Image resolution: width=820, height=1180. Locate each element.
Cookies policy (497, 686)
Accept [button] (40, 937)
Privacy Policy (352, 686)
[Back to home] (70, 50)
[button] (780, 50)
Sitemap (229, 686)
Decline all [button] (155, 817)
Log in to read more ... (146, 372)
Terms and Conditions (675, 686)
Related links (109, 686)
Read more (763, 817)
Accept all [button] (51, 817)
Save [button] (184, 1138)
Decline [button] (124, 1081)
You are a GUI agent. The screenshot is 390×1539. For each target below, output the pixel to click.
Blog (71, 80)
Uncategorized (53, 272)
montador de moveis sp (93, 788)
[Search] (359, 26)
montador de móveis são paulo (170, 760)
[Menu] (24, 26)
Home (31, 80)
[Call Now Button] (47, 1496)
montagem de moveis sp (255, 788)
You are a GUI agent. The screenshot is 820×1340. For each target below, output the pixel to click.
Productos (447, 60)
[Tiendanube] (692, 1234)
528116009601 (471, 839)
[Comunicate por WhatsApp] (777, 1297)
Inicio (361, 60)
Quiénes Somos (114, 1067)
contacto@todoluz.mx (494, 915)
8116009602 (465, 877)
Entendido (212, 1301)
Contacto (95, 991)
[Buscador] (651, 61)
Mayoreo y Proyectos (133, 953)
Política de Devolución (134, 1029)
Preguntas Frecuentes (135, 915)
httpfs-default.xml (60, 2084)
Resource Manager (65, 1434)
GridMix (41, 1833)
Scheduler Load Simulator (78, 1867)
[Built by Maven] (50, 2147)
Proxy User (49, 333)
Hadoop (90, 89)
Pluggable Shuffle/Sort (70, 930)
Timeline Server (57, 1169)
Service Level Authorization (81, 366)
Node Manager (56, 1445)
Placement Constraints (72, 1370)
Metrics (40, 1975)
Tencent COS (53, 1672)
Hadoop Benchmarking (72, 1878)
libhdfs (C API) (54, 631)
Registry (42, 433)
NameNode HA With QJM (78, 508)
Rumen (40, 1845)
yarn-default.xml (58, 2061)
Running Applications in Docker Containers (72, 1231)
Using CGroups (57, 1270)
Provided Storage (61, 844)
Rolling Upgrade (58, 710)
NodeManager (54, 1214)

━━━━━━━━━━

How to complete this task: Filter these records, keeping every line where the word "each" occurs.

Reply to the task:
Image resolution: width=820, height=1180. Locate each element.
You are a GUI agent. The screenshot is 390×1539. For each target below, output the pixel to click.
You are a GUI agent. The screenshot is 820×1340. For each target below, output the pixel to click.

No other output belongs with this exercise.